- [What is being asked]: What you return must be an exact copy of the lines in the listing below between the line holding "chevron_right [button] (193, 96)" and the line holding "About Us (26, 2395)", inclusive, and nothing more.

- [Task input]:
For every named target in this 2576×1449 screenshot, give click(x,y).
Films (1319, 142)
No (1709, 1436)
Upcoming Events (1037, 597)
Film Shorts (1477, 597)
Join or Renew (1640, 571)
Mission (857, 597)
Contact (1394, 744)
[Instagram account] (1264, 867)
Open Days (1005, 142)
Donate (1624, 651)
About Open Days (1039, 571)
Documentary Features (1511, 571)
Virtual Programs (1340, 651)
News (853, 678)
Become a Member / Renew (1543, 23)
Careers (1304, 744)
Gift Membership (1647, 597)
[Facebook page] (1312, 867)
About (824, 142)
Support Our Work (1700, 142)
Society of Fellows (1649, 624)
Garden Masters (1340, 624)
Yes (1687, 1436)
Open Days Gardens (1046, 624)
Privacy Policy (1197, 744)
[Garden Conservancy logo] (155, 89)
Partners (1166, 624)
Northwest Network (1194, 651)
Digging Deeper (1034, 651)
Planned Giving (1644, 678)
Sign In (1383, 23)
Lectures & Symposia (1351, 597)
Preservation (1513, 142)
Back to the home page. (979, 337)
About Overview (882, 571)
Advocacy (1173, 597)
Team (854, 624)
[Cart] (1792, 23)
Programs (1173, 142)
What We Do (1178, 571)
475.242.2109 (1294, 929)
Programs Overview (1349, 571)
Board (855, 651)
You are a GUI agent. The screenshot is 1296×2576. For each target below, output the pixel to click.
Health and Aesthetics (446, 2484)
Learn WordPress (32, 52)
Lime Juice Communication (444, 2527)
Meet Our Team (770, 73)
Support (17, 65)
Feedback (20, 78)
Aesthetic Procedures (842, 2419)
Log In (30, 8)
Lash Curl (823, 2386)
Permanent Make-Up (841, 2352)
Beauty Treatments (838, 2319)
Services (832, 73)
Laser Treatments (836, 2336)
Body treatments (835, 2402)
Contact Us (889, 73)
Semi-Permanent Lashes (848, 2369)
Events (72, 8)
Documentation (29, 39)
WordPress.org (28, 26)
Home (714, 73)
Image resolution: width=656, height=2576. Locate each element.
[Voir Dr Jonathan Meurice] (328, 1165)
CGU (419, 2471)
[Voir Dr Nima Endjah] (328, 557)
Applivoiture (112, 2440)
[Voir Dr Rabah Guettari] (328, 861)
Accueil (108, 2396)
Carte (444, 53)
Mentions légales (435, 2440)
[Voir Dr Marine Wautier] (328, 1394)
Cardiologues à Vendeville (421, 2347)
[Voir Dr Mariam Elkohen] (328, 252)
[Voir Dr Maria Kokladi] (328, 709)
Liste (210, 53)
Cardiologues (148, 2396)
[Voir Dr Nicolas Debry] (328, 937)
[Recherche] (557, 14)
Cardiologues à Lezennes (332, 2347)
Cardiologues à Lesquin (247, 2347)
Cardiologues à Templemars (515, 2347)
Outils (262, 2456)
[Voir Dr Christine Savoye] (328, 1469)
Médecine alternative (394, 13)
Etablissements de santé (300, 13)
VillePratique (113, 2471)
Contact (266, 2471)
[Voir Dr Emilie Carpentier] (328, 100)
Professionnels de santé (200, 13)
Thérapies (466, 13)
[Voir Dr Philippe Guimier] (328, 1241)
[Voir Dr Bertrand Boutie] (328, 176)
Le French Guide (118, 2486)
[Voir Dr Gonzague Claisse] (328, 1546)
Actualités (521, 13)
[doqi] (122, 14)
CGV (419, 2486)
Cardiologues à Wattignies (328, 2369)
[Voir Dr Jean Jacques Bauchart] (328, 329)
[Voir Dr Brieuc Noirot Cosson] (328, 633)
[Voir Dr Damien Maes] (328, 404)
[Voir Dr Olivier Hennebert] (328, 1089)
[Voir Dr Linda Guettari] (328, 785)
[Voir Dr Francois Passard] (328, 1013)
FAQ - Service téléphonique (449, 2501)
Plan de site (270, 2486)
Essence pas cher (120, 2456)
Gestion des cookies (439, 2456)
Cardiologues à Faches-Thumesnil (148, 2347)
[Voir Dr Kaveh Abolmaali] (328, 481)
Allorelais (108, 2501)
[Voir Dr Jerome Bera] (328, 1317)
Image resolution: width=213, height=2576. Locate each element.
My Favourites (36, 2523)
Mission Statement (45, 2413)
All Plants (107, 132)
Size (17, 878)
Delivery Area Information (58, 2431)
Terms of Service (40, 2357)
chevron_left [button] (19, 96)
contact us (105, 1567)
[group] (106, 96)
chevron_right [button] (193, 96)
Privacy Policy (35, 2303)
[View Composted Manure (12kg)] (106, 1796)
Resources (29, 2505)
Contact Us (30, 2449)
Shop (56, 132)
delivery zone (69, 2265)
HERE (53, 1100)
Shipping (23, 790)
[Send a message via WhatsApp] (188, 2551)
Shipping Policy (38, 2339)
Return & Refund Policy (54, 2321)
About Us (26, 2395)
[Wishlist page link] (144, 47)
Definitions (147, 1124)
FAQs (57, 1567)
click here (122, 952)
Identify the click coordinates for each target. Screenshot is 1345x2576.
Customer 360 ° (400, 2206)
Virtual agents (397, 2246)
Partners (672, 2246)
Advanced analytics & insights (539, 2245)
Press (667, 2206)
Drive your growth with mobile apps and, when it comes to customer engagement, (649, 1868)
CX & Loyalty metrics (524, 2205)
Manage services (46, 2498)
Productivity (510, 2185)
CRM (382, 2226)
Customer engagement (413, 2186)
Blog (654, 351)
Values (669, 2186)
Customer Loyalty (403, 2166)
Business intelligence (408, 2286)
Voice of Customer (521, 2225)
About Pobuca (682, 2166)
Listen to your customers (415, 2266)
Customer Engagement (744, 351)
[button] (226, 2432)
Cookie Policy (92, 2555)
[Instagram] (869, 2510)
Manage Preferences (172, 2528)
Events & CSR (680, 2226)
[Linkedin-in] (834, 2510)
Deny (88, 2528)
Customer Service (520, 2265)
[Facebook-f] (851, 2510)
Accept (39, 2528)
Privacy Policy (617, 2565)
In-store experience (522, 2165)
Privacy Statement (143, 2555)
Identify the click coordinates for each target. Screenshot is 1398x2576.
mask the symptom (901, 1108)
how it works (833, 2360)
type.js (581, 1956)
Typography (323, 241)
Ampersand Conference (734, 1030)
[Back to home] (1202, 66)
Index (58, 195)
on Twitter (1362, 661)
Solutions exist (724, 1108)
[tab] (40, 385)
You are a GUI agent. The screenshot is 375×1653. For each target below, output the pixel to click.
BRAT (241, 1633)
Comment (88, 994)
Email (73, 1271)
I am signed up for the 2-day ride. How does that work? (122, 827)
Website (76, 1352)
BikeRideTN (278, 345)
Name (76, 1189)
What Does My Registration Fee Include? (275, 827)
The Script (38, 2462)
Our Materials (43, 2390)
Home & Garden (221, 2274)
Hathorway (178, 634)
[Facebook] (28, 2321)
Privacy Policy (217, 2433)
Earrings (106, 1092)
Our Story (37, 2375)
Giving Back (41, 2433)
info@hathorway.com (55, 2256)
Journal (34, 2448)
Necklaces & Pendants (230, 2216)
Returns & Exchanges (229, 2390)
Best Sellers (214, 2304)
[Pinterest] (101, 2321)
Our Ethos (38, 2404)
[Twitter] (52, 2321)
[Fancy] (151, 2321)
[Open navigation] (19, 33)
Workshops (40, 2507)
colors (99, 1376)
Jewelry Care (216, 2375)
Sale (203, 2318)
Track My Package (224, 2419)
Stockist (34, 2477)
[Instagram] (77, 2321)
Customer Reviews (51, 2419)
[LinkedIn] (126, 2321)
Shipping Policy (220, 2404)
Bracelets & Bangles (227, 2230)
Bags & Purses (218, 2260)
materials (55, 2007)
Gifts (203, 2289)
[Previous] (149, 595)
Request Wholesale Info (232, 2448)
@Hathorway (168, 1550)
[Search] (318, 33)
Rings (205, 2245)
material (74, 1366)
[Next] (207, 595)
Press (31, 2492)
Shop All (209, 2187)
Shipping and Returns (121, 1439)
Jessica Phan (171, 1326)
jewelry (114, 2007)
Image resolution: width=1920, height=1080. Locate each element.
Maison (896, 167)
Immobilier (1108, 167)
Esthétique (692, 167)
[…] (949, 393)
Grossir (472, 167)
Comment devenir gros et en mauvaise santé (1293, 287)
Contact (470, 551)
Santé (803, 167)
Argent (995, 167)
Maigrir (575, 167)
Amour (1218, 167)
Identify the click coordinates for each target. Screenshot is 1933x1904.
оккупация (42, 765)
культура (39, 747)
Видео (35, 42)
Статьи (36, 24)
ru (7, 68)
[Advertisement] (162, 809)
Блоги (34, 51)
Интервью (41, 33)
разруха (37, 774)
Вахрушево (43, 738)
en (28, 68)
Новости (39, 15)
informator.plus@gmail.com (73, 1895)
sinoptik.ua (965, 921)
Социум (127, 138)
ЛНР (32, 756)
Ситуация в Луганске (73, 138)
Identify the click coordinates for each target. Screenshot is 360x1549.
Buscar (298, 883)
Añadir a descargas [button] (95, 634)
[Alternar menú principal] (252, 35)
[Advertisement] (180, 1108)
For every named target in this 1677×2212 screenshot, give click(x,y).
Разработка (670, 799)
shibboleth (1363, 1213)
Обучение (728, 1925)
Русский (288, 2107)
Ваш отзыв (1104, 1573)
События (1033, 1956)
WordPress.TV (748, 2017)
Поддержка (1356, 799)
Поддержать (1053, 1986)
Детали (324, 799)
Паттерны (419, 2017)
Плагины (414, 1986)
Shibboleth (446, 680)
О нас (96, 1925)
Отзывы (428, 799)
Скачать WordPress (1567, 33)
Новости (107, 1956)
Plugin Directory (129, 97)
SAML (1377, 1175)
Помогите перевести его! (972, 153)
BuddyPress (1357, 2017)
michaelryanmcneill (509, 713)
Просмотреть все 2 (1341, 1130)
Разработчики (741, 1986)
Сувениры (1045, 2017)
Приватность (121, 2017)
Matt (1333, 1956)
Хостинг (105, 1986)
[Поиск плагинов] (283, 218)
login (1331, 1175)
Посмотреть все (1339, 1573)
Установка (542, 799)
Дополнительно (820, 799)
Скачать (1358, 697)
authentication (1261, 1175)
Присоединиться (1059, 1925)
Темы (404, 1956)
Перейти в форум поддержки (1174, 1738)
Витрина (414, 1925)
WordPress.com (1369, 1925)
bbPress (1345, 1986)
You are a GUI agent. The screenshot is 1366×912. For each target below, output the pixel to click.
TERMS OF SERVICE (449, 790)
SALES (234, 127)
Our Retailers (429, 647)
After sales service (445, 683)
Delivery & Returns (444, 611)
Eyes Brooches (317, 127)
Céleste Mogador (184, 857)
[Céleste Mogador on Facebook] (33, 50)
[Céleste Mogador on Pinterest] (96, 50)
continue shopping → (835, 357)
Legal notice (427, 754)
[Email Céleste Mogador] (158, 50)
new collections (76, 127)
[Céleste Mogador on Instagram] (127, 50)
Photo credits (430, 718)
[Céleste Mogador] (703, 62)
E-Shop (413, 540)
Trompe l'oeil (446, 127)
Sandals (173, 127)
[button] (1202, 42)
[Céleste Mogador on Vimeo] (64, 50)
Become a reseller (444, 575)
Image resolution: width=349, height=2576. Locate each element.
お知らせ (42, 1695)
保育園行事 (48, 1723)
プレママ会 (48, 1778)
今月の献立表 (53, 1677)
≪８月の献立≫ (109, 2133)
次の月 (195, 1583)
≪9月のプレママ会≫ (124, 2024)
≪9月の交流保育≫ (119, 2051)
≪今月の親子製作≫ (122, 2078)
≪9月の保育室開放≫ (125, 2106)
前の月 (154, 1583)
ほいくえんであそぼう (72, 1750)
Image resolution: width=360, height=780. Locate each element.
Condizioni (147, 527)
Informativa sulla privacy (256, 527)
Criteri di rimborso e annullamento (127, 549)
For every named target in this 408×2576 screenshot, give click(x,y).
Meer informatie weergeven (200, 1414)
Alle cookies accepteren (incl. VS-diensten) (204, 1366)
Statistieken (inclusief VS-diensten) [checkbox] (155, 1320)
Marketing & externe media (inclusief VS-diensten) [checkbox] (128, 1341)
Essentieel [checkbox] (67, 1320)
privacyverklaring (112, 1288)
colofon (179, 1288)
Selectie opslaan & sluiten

- [Response]:
chevron_right [button] (193, 96)
Privacy Policy (35, 2303)
[View Composted Manure (12kg)] (106, 1796)
Resources (29, 2505)
Contact Us (30, 2449)
Shop (56, 132)
delivery zone (69, 2265)
HERE (53, 1100)
Shipping (23, 790)
[Send a message via WhatsApp] (188, 2551)
Shipping Policy (38, 2339)
Return & Refund Policy (54, 2321)
About Us (26, 2395)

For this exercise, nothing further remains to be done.